Already on GitHub? Sign in to your account

Acquire CCheckQueue's lock to avoid race condition #5721

Merged
merged 1 commit into from
Feb 6, 2015

Conversation

sdaftuar
Copy link
Member

This fixes a potential race condition in the CCheckQueueControl constructor,
which was looking directly at data in CCheckQueue without acquiring its lock.

Even though only one CCheckQueueControl exists at a time, one of the
CCheckQueue threads may have completed work but not yet updated nIdle or
released its lock, so looking at that variable without acquiring the lock first is not
safe.

Fixes #5703.

assert(pqueue->nTotal == pqueue->nIdle);
assert(pqueue->nTodo == 0);
assert(pqueue->fAllOk == true);
assert(pqueue->IsIdle());
Copy link
Member

Choose a reason for hiding this comment

The reason will be displayed to describe this comment to others. Learn more.

Can you avoid having an effectful statement inside an assert? We're requiring NDEBUG now, but that may not remain the case.

Copy link
Member Author

Choose a reason for hiding this comment

The reason will be displayed to describe this comment to others. Learn more.

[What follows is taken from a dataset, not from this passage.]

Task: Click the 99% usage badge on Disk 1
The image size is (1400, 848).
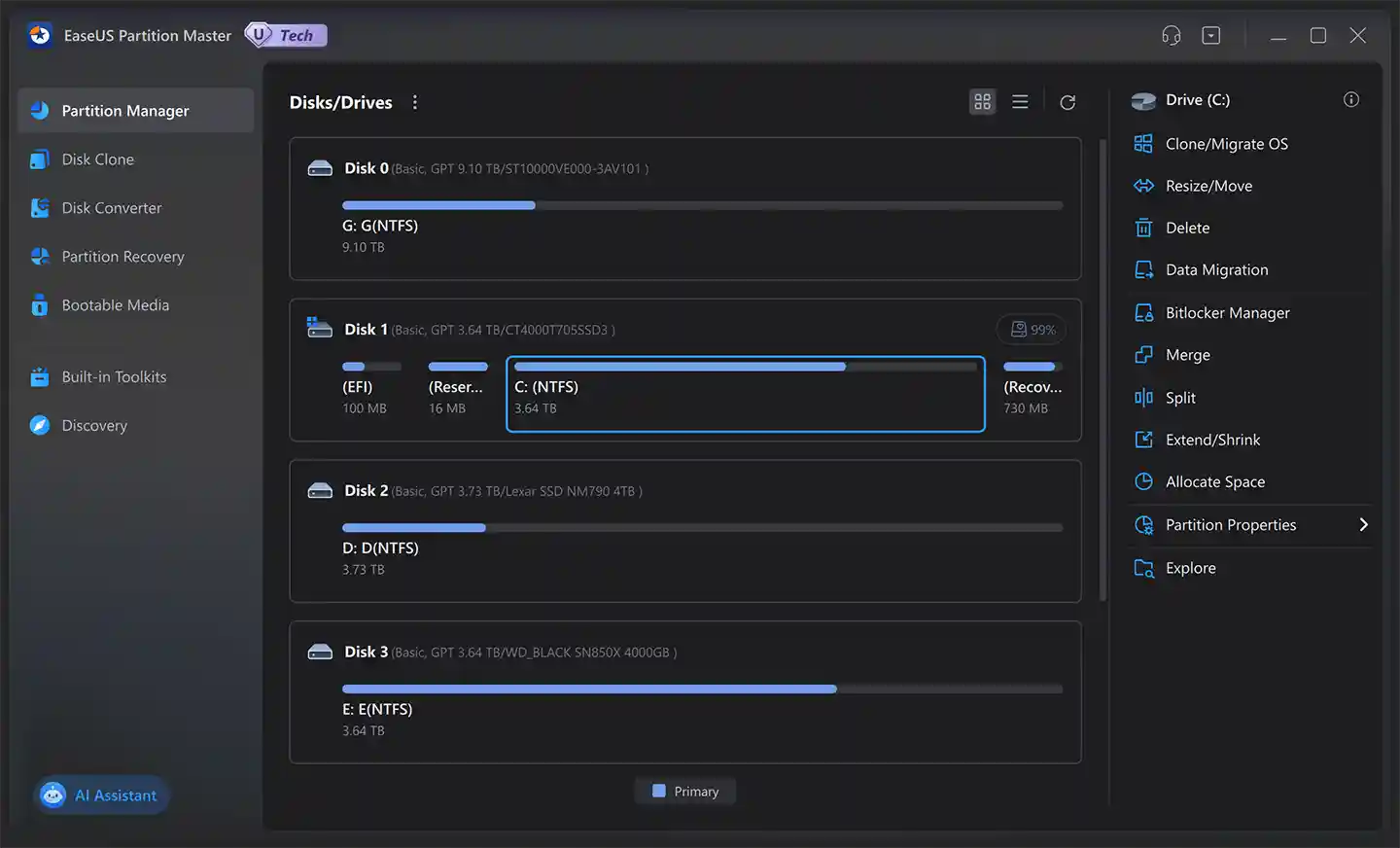Action: [x=1032, y=330]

Good point -- fixed so that the function gets called outside the assert (commit squashed).

@wtogami
Copy link
Contributor

wtogami commented Jan 29, 2015

0.10?

@sipa
Copy link
Member

sipa commented Jan 30, 2015

Untested ACK (after squash), including 0.10.

@laanwj laanwj added this to the 0.10.0 milestone Jan 30, 2015
@laanwj laanwj added the Bug label Jan 30, 2015
@TheBlueMatt
Copy link
Contributor

utACK, after squash

@sdaftuar
Copy link
Member Author

sdaftuar commented Feb 2, 2015

Now that I've eliminated the empty commit I used to bump travis (after it initially failed for reasons I think are unrelated to my pull), travis is again showing the initial failed run. Is there a better way for me to handle this in the future?

@theuni
Copy link
Member

theuni commented Feb 2, 2015

@sdaftuar creating a new commit on top forces travis to test that commit. But when you pop it back off, it's already built that exact revision, so it doesn't bother trying again.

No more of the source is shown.